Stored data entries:
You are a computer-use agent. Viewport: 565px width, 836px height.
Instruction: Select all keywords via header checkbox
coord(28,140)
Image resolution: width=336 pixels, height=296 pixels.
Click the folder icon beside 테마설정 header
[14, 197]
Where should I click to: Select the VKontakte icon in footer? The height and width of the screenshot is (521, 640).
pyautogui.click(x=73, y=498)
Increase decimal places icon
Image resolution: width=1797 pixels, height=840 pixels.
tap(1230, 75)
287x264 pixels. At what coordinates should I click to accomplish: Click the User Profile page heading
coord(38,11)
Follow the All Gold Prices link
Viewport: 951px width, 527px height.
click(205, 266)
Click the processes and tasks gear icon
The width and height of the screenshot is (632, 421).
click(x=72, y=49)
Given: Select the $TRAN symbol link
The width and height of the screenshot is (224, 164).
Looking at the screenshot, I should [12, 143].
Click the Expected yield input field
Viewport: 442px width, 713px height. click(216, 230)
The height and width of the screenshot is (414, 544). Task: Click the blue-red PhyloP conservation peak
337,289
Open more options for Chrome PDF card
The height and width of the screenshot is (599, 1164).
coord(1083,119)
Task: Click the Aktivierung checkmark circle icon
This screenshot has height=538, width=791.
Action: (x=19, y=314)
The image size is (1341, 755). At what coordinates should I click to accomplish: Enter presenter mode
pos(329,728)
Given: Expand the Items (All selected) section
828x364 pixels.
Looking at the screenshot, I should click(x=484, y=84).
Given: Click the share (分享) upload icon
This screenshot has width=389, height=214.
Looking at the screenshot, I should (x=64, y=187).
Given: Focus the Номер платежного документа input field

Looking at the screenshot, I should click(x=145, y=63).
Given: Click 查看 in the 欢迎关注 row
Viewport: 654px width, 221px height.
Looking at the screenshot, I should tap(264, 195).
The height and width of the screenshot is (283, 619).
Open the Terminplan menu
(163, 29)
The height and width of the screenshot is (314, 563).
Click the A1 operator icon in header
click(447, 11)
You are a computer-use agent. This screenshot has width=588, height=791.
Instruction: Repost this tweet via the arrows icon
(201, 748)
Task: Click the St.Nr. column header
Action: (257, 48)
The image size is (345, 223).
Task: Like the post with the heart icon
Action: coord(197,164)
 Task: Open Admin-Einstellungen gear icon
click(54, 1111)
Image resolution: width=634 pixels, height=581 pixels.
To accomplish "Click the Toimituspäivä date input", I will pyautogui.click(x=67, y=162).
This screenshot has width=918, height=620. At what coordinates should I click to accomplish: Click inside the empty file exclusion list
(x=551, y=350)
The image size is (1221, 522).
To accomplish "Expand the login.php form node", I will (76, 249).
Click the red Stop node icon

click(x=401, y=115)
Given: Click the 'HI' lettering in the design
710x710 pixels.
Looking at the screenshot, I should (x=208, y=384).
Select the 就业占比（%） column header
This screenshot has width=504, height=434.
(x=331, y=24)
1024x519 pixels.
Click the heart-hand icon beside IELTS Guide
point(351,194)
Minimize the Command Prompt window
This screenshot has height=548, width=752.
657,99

### Exercise goal
Bring together every line in the entries that holds the string "computer".

### Exercise result
You are a computer-use agent. Viewport: 565px width, 836px height.
You are a computer-use agent. This screenshot has width=588, height=791.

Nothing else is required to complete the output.